For more than 30 years Franki Africa (Franki), the most renowned geotechnical brand in Southern Africa and now part of the Keller group, has successfully provided pipe jacking and other trenchless technologies – augering, thrust boring and large diameter case boring – to a wide range of clients on the continent.
Pipe jacking, an integral part of the trenchless technology “family”, is a technique for installing underground pipelines, ducts and culverts. Powerful hydraulic jacks are used to push specially designed pipes through the ground behind a shield at the same time as excavation is taking place within the shield. This method provides a structural, watertight, finished pipeline as the tunnel is excavated.
Pipe jacking is not easy and is often fraught with significant challenges, but Franki has developed a reputation for overcoming these challenges and for delivering successful results on tough contracts time and again. This is the story of one those contracts.
Due to extensive flooding of the area during heavy rains, the Ethekwini Stormwater Department needed to increase the capacity of the existing storm water system at Wentworth Station in Durban.
Franki contracts manager Byron Field says this area, which is situated at the lowest point of the Bluff area, has been subject to heavy flooding for several years owing to the inadequacy of the existing drainage system there. “Flood water frequently engulfs both the railway lines at Wentworth Station and adjacent buildings and Ethekwini decided that something had to be done about it,” he says.
The pipe jacking contract, which was awarded to Franki Africa in August 2014, includes 5 No. x
100m 1473 ø pipe jacks, to be installed beneath the Wentworth Railway Station and 20 adjacent railway lines, as well as inlet and outlet chambers, a 20m culvert extension, pipe tie-ins and associated enabling works.
“This sounds pretty straightforward,” says Field, “but this contract is one of the most difficult below-the-water-table jacking contracts our company has undertaken in recent years. The main challenge here is that the pipes needed to be installed 6,5m below ground level, where the ground consists of running sand with a consistency of soup, all without disturbing the normal operation of the trains!!”
Field explains that the five 100m-long pipelines are installed side-by-side under the railway lines, with two large in-situ cast concrete chambers at each end to evenly distribute the storm water flow in and out of the pipes. “The construction of the chambers and of a new culvert that ties into the existing storm water system is also part of our scope of works,” he says.
Field adds that inverts of the pipe jacks are –6.5m whilst the water table is at –1,5m. “This necessitated extensive dewatering and shoring operations to facilitate the civils construction and jacking operations and these challenges were made more difficult by frequent ESKOM load shedding, which resulted in flooding on site due to the consequent failure of the dewatering system,” he says.
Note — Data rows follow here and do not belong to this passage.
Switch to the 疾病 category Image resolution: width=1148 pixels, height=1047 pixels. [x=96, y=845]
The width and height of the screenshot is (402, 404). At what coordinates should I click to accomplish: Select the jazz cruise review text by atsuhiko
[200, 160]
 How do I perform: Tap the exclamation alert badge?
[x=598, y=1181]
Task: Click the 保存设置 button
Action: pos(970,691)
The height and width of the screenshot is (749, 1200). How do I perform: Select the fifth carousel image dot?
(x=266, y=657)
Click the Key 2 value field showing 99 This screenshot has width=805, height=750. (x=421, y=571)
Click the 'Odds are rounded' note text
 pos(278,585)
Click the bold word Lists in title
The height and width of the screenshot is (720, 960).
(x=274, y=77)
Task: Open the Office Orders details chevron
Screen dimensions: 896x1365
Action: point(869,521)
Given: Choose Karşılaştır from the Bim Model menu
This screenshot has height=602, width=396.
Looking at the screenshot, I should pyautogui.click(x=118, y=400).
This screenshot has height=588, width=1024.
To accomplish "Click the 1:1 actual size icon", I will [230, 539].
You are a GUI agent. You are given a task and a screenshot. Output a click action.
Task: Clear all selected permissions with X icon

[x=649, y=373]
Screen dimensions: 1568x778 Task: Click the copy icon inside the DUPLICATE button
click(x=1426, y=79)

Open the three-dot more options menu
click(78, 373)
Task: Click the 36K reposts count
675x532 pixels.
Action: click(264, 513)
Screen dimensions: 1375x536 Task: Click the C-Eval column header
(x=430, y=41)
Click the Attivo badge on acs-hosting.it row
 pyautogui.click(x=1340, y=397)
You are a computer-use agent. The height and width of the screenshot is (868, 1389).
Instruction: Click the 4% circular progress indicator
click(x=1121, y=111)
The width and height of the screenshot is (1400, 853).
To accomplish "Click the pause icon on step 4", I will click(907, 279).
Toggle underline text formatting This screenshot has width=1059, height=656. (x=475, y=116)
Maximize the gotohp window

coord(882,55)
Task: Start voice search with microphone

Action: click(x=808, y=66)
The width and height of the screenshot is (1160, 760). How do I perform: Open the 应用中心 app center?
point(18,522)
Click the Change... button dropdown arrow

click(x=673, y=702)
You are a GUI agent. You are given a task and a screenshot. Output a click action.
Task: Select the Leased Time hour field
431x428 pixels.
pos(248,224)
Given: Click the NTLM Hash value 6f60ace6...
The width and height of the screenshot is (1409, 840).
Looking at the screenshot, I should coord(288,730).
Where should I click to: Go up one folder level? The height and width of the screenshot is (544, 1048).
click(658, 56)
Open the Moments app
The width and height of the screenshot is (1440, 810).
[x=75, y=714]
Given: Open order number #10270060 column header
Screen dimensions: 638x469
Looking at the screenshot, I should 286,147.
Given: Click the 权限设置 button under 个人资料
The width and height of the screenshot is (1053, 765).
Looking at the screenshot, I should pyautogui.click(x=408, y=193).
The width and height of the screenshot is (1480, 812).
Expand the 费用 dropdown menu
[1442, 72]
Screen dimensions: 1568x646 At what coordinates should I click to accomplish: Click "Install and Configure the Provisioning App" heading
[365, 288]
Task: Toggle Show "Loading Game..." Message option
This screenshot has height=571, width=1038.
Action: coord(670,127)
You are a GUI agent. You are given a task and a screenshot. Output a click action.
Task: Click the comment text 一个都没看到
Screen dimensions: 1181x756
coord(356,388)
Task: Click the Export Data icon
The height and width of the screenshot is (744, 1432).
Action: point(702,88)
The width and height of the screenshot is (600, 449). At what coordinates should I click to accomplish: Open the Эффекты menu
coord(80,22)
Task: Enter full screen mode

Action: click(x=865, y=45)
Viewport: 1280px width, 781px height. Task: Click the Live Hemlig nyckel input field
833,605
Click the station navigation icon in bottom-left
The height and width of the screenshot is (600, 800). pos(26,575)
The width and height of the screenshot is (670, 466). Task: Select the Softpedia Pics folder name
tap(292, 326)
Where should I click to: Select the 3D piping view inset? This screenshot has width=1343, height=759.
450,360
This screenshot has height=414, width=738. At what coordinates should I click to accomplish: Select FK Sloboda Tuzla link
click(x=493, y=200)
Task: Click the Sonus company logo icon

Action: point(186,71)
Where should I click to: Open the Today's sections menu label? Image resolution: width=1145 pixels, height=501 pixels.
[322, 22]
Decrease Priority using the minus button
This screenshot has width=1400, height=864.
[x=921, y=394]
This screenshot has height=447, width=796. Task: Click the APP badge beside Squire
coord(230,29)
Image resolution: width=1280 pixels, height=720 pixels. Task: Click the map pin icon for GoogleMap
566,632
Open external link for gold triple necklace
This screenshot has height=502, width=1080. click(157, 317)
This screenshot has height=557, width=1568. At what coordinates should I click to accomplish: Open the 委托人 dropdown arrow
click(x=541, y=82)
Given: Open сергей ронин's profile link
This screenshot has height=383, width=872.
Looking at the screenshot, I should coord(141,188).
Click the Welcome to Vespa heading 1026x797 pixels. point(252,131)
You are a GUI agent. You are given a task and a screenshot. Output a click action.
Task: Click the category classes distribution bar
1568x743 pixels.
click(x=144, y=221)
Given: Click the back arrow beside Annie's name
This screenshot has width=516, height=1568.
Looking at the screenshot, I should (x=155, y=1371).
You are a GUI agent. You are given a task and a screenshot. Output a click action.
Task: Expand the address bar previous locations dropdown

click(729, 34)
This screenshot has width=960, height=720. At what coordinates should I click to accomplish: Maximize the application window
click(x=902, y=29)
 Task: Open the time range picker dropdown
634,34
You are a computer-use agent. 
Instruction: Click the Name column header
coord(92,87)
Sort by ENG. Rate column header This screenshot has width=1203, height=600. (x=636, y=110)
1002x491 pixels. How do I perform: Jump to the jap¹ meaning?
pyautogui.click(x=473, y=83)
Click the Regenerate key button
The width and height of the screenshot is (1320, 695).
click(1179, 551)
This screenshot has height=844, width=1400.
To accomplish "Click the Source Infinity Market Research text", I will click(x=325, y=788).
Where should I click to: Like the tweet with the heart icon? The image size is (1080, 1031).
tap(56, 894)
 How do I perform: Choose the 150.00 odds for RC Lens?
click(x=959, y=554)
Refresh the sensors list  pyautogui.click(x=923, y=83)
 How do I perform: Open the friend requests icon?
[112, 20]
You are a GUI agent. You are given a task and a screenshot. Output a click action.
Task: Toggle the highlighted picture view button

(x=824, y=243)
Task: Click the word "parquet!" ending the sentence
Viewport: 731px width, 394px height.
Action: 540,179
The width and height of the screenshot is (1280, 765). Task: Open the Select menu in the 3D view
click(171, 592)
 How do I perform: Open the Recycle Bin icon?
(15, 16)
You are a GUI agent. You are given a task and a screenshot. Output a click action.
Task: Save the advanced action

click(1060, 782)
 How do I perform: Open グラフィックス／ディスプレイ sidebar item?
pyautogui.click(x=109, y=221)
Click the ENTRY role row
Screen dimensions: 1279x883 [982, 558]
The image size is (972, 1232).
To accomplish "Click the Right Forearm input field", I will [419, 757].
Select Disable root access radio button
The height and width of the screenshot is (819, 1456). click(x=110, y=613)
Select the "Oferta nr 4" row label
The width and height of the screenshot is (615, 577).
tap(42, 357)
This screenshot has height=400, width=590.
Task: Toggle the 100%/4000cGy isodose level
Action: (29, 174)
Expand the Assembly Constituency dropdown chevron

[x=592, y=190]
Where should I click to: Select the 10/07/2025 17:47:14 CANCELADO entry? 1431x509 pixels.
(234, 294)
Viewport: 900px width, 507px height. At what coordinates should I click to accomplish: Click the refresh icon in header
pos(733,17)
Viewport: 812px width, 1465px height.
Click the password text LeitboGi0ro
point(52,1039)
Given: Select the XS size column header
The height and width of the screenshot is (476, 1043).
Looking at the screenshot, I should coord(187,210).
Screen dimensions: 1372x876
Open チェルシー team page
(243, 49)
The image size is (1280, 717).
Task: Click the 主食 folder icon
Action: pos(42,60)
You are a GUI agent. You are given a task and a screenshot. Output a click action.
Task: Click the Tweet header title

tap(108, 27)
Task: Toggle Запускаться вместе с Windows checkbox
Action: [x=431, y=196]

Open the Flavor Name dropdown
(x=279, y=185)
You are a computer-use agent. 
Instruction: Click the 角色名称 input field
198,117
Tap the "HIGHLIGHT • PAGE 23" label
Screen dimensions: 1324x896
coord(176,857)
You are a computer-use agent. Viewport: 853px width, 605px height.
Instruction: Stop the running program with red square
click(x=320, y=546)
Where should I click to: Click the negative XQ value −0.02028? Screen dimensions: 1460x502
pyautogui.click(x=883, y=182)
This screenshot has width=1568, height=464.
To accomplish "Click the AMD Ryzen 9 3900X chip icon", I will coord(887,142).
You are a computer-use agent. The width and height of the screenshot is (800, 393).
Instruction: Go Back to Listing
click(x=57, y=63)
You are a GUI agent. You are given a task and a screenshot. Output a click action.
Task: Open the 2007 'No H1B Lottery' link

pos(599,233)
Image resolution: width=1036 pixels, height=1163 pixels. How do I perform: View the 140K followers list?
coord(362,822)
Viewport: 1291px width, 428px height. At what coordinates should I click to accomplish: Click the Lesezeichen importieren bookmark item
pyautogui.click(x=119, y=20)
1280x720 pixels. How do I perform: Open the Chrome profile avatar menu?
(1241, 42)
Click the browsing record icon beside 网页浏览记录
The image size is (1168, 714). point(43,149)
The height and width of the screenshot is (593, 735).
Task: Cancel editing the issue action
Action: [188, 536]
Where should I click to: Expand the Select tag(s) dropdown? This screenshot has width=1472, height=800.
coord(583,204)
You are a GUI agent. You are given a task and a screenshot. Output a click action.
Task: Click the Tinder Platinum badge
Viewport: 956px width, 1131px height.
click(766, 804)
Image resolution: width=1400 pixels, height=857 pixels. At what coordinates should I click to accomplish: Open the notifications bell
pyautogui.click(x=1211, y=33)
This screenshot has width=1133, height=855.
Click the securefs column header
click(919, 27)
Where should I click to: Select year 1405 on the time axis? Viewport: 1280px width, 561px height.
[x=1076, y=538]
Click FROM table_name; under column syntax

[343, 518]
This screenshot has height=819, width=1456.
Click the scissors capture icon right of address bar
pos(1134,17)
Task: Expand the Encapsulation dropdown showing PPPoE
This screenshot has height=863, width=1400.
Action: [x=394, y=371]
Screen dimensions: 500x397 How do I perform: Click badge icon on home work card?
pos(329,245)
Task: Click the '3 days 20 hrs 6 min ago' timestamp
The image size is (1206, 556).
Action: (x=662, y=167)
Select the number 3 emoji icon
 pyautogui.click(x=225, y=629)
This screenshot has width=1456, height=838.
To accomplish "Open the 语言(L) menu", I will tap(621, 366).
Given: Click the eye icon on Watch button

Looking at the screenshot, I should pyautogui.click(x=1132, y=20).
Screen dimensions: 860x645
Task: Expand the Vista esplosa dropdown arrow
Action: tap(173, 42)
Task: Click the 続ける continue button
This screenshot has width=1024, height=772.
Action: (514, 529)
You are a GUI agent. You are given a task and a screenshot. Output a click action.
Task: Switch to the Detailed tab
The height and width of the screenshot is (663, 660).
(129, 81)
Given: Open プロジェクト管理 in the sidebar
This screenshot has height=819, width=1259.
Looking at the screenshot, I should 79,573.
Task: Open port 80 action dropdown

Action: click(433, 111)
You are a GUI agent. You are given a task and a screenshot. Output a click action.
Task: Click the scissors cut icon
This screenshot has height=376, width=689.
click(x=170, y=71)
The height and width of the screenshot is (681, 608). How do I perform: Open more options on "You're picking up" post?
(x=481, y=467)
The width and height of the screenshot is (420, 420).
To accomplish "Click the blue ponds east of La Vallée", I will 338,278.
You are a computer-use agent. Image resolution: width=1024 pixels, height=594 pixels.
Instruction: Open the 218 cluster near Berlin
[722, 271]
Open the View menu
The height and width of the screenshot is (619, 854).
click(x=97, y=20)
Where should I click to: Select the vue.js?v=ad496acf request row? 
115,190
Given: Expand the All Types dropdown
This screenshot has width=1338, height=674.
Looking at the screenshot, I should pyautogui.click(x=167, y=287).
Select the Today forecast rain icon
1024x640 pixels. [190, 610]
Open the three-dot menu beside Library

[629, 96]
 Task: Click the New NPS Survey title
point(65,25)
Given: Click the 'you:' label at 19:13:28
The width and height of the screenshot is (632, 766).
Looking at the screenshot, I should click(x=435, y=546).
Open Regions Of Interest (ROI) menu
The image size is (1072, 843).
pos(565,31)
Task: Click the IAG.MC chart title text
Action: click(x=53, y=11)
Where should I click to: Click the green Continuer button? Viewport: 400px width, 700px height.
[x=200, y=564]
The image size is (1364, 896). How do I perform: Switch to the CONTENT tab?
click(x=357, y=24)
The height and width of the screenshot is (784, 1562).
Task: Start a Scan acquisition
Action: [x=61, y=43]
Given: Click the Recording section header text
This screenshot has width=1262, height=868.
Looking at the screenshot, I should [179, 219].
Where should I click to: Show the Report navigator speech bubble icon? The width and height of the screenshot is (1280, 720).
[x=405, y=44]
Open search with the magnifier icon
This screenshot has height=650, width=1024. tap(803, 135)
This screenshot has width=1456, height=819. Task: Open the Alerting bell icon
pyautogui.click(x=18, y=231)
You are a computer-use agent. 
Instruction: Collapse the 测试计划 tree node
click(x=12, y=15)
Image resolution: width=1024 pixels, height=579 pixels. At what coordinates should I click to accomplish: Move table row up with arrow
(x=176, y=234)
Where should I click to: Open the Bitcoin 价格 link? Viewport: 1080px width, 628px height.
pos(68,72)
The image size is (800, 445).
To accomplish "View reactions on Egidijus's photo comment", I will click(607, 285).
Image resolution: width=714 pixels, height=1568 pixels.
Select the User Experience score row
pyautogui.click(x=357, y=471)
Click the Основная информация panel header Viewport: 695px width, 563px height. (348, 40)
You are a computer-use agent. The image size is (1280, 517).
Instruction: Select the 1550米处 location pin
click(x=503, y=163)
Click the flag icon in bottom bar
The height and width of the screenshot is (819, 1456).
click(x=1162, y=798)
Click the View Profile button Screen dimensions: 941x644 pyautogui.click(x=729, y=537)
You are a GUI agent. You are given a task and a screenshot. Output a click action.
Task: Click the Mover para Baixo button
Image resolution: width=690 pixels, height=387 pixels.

“Furthermore,” says Field, “the trains had to keep running above our operation, which created dynamic loading through significant vibrations which in turn caused the ground to consolidate around our pipes, thereby increasing the ground pressure”.
Preparation prior to jacking was a prolonged process, involving: the installation of the de-watering system along the full length of the jacks and sheet piling around all the new chamber and culvert works; and ensuring that the temporary works, comprising the jacking pits and reception pits, were constructed safely by being sufficiently stabilised to contain the jacking loads placed on them. “The high jacking pressures, due to the ground loads, necessitated multiple interjack stations along each crossing in order to keep the pipe jacks moving,” Field says.
The Right Pipes
Having watertight joints was perhaps more critical in this contract than in any previous contract in which Franki has been involved. “The sand is so fine, it would have flowed through the joints of ordinary jacking pipes,” Field said.
Work on site is carried out on a 24hr basis and the project is on track to meet the completion date of July 2015.
Franki is able to install sleeves from 100mm to 3000mm diameter and offers a variety of trenchless technology solutions including augering, cased boring, pipe laying, bridge jacking and more.
Being part of the Keller Group, the world’s largest independent geotechnical engineering contractor, gives Franki Africa significant advantages including access to a wide range of innovative technologies including trenchless technologies, finance for future growth and, of course, a wealth of geotechnical intellectual property and experience.